Saturday, May 27, 2006

God and man in one.

John Calvin has written:
“Another principal part of our reconciliation with God was, that man, who had lost himself by his disobedience, should, by way of remedy, oppose to it obedience, satisfy the justice of God, and pay the penalty of sin. Therefore, our Lord came forth very man, adopted the person of Adam, and assumed his name, that he might in his stead obey the Father; that he might present our flesh as the price of satisfaction to the just judgment of God, and in the same flesh pay the penalty which we had incurred. Finally, since as God only he could not suffer, and as man only could not overcome death, he united the human nature with the divine, that he might subject the weakness of the one to death as an expiation of sin, and by the power of the other, maintaining a struggle with death, might gain us the victory.
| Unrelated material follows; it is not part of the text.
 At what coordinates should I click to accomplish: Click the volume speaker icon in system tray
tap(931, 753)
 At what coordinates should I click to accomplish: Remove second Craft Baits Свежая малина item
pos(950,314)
Those, therefore, who rob Christ of divinity or humanity either detract from his majesty and glory, or obscure his goodness. On the other hand, they are no less injurious to men, undermining and subverting their faith, which, unless it rest on this foundation, cannot stand. Moreover, the expected Redeemer was that son of Abraham and David whom God had promised in the Law and in the Prophets. Here believers have another advantage. Tracing up his origin in regular series to David and Abraham, they more distinctly recognize him as the Messiah celebrated by so many oracles. But special attention must be paid to what I lately explained, namely, that a common nature is the pledge of our union with the Son of God; that, clothed with our flesh, he warred to death with sin that he might be our triumphant conqueror; that the flesh which he received of us he offered in sacrifice, in order that by making expiation he might wipe away our guilt, and appease the just anger of his Father.”
(Calvin, John. Institutes of the Christian Religion, Grand Rapids, MI: Wm. B. Eerdmans Publishing, 1998, p. 402.)